First, I've learned more about zram swap, namely that the size
specification is not the physical ram used but the virtual swap size
created. From observation I've found a ~2.8:1 savings in memory between the
compression ratio of pages and duplicate pages not being stored multiple
times, when running FreeIPA and certmonger is consuming memory with forked
processes. So while the swap usage peaked at ~1.3GB the physical memory
usage of the swap was only ~462MB. This is important because it means I can
use more zram swap and avoid using a swapfile on the SD card entirely.
However, Fedora's zram swap configuration method by default doesn't allow
you to configure a swap size larger than physical memory as it's expecting
you to provide a factor X which it then uses to allocate 1/X memory to zram
swap, and due to it using BASH scripting math you can't specify decimals
(i.e. 0.5). So I copied the zram startupt script to /opt and changed it to
use a different config parameter that directly specifies memory size, and
used 'systemctl edit zram-swap.service' to override the ShellExec for it to
use the modified script, allowing me to allocate a 2GB zram swap.
'systemctl edit zram-swap' :
[Service]
ExecStart=
ExecStart=/opt/zramstart
Diff of /opt/zramstart
# diff -bB /usr/sbin/zramstart /opt/zramstart
14a15
[ -z "$SIZE" ] || zram_size=$SIZE
Second, I used 'systemctl edit certmonger.service' to modify Certmonger's
service file to specify CPUQuota to prevent it from clobbering all the
other normal processes when it fork bombs:
[Service]
CPUQuota=20%
Third, I disabled the certmonger service so it doesn't auto-start at boot
and instead created a systemd timer certmonger.timer that starts it after 5
minutes after boot to allow everything else to start up first before it
gets hammered:
[Unit]
Description=Run certmonger after boot settles down
[Timer]
OnBootSec=5min
[Install]
WantedBy=timers.target
All of these changes *should* survive any system updates as well since no
systemd or similar files were edited directly, so that's an added bonus of
not having to remember to re-tweak things after an update.

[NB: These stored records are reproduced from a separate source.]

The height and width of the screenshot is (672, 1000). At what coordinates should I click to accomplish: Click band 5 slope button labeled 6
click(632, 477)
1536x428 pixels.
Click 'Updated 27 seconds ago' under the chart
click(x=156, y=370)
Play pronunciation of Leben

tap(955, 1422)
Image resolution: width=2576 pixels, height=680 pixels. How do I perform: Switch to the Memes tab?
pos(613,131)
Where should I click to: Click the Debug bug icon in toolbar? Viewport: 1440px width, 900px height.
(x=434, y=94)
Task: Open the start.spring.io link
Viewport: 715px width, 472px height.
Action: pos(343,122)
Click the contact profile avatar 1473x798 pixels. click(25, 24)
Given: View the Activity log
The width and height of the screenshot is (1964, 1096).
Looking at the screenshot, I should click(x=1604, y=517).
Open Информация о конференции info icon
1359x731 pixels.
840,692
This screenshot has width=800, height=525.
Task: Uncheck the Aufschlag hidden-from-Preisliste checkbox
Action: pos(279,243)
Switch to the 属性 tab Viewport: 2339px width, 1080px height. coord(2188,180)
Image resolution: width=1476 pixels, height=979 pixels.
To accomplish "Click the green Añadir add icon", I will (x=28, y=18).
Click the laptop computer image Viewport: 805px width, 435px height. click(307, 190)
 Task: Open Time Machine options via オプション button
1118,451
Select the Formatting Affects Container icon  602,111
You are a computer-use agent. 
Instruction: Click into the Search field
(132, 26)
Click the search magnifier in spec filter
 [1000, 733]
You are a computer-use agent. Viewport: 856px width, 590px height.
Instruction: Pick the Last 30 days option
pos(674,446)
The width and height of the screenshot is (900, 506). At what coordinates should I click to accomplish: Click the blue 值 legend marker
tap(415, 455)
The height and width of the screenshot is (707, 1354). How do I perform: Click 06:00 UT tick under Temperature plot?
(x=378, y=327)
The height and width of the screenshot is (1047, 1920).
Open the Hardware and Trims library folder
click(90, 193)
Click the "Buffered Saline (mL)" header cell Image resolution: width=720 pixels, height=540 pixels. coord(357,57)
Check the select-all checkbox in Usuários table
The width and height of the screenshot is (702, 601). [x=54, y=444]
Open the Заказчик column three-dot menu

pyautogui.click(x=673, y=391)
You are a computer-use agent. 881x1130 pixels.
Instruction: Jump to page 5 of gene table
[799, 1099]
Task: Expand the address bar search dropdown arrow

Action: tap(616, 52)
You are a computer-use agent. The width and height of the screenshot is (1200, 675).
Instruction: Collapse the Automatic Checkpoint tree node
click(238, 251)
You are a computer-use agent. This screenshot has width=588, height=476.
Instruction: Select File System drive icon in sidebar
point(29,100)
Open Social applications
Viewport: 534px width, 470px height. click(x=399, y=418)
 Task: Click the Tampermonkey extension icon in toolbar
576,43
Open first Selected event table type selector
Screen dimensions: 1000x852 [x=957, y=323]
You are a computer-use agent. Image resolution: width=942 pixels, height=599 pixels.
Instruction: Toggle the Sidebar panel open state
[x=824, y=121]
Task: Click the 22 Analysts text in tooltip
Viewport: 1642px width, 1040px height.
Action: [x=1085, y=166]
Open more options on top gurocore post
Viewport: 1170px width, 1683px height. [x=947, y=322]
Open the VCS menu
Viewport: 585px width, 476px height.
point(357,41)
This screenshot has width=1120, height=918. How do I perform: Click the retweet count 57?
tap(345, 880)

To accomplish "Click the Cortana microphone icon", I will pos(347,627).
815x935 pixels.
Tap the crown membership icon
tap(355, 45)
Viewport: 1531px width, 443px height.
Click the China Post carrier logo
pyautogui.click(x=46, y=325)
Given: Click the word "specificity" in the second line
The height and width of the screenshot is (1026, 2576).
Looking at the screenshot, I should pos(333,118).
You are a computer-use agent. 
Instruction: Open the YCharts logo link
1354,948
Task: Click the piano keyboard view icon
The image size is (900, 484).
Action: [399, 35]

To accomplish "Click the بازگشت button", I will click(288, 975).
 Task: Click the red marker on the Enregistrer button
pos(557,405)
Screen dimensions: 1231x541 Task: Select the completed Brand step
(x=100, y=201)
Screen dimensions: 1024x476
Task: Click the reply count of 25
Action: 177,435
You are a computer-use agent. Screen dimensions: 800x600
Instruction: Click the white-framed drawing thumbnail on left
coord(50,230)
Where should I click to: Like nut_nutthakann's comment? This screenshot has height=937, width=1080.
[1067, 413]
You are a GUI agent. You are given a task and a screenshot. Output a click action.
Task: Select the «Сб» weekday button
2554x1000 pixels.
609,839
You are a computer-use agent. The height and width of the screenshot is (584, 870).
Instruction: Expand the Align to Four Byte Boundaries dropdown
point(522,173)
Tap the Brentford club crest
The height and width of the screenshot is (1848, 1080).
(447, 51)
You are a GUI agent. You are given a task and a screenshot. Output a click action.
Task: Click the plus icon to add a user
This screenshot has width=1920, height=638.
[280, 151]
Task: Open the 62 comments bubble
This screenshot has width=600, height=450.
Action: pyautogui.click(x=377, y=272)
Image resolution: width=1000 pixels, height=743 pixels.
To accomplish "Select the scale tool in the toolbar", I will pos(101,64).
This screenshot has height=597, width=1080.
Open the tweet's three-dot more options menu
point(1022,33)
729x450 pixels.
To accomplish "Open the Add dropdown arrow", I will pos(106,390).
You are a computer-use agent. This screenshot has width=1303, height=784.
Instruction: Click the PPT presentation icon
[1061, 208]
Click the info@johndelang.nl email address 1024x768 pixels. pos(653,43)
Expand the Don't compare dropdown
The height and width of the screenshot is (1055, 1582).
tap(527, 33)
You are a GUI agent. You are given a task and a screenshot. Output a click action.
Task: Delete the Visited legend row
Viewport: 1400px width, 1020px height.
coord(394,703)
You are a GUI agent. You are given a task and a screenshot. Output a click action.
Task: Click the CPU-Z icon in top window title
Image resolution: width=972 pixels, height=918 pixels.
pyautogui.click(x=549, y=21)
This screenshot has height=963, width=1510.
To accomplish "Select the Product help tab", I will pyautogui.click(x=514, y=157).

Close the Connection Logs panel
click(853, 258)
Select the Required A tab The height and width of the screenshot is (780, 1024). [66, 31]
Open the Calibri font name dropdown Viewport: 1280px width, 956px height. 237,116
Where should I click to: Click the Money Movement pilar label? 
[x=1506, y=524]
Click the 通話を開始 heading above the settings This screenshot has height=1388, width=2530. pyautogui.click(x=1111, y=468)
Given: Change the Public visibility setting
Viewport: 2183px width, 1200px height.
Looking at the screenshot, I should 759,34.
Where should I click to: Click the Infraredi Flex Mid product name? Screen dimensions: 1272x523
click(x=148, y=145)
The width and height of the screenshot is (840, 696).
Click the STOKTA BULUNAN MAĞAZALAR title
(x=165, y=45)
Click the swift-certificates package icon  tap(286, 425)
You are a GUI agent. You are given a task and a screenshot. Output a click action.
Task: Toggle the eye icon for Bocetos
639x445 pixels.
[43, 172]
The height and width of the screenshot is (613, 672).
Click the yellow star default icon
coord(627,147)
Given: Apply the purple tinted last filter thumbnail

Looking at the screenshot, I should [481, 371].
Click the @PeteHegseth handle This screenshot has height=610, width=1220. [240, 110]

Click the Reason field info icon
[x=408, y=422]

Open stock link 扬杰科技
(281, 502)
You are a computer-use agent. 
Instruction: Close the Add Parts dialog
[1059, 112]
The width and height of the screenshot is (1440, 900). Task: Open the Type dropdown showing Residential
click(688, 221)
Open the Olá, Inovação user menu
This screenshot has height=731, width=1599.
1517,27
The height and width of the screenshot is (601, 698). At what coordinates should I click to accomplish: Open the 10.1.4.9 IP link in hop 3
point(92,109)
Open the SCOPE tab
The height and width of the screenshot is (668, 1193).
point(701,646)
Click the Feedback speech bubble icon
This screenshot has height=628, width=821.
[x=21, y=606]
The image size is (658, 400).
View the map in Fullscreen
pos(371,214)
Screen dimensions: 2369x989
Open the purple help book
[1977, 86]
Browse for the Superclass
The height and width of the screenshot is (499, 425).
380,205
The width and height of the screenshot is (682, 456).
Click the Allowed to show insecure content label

With all of the above changes, I'm able to boot, FreeIPA services all start
as normal (except certmonger), then a few minutes later certmonger starts,
and load never goes above 10, mostly around 5, until certmonger's forked
processes all finish up finally. It takes about an hour, but that's ~2x
faster than letting it try to complete with no CPU Quota (even with the
modified zram swap - and without it, it simply runs out of memory if I
don't have additional swapfile which kills performance even more) as load
gets over 40 in short order and the system becomes mostly unresponsive.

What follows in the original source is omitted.